Niski potencjał i potencjalni winni
Dr hab. n. med. Tomasz Dzieciątkowski , specjalista w dziedzinie wirusologii, mikrobiologii i diagnostyki laboratoryjnej z Warszawskiego Uniwersytetu Medycznego. przypomina, że henipawirusy znane są od lat dziewięćdziesiątych ubiegłego wieku i określane jako rodzina o średnim potencjale epidemiologicznym.
Jednak zakażenia nimi dotyczą przede wszystkim obszarów tropikalnych, gdyż ich naturalnym rezerwuarem są owocożerne nietoperze.
W przypadku nowego wirusa chińscy naukowcy twierdzą, że winne są najprawdopodobniej ryjówki.
Spośród 25 badanych gatunków dzikich małych zwierząt RNA LayV wykryto głównie u ryjówek (27 proc.), co sugeruje, że ryjówka może być naturalnym rezerwuarem LayV.
Nie było przypadków śmiertelnych
Profesor Wang Linfa, który był zaangażowany w badanie, podaje, że żaden z wykrytych przypadków nie był śmiertelny, a nawet poważny.
Stąd według niego, nie ma powodów do paniki.

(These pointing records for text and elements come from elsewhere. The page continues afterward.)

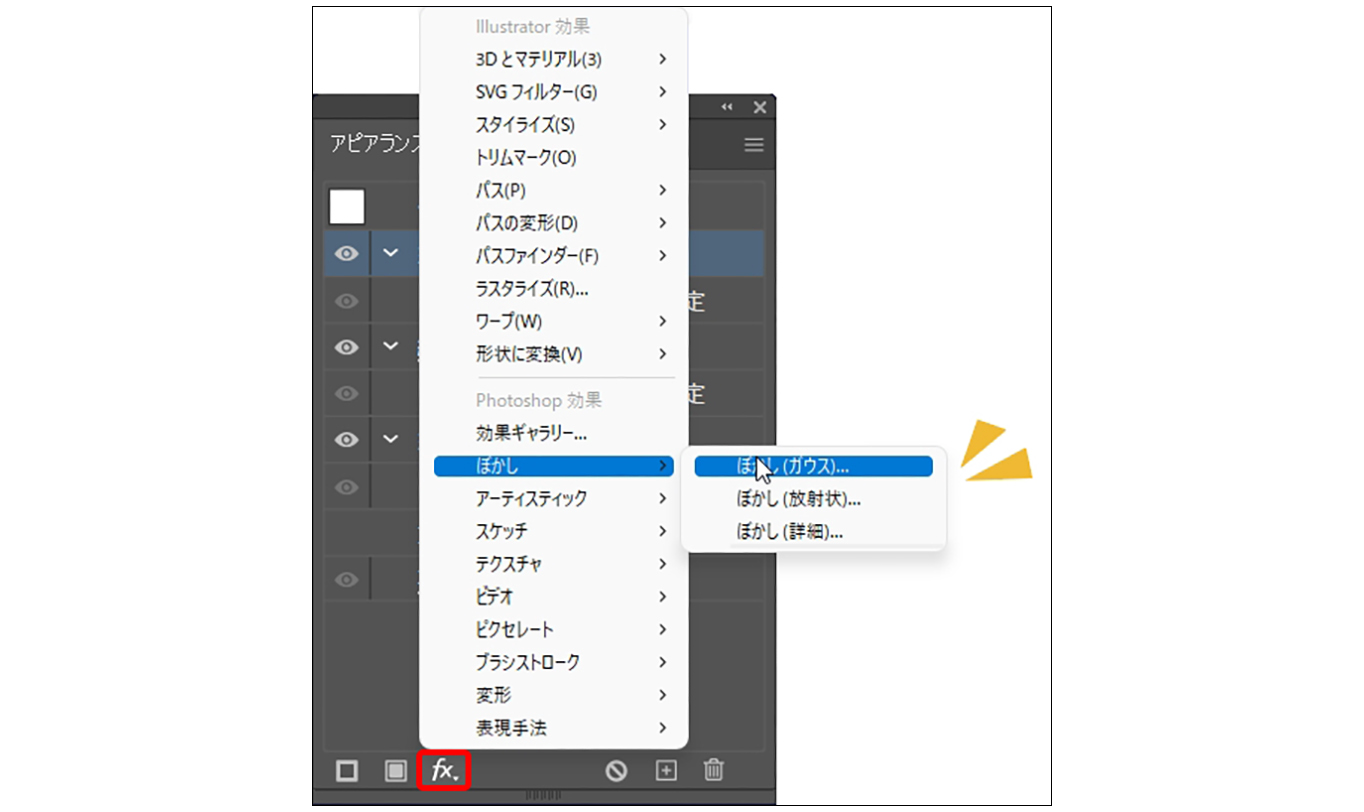
Task: Choose ラスタライズ(R)... menu entry
Action: click(531, 289)
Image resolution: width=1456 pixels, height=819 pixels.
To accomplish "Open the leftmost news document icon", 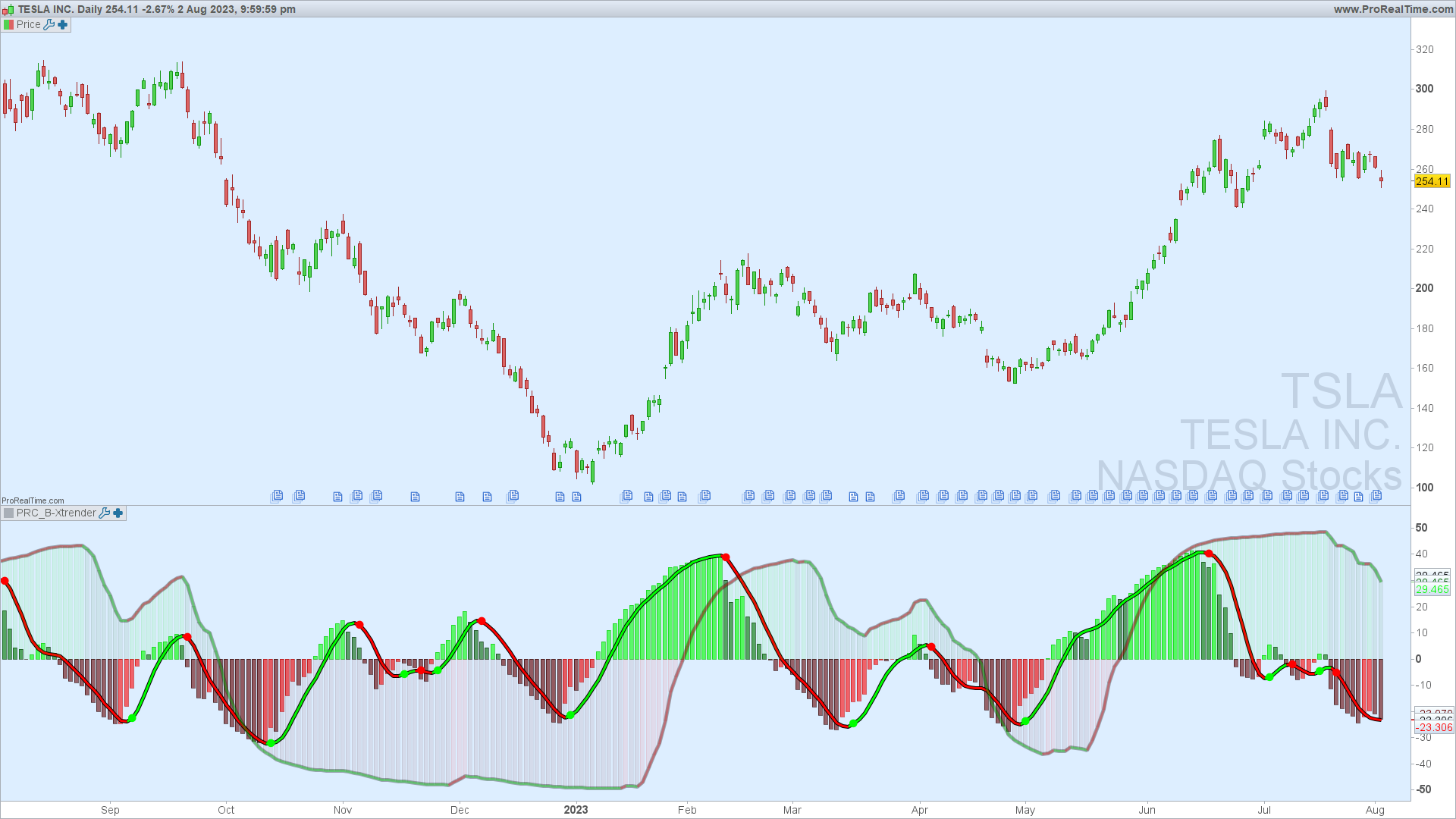I will click(277, 496).
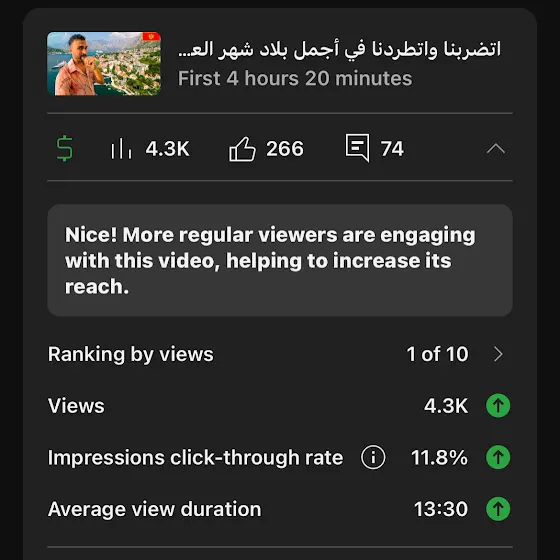Screen dimensions: 560x560
Task: Click the comments speech bubble icon
Action: click(x=357, y=148)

Naukowiec przestrzega oczywiście, że trzeba zachować czujność. Wiele wirusów, które funkcjonują w naturze - jak wyjaśnia - może bowiem zaskoczyć, gdy dojdzie do zakażenia u człowieka.
Na razie, analiza wszystkich 35 wykrytych przypadków zakażenia u ludzi nie wskazuje na to, aby miało dojść do przenoszenia się wirusa z człowieka na człowieka.
Jako głównego podejrzanego przenoszącego wirusa wskazuje się ryjówki.
- Koronawirus nie będzie ostatnią chorobą zakaźną, która wywoła pandemię na całym świecie, a nowe choroby zakaźne będą miały coraz większy wpływ na codzienne życie ludzi - ostrzega Wang Xinyu, zastępca głównego lekarza na wydziale chorób zakaźnych szpitala Huashan przy Uniwersytecie Fudan w Chinach.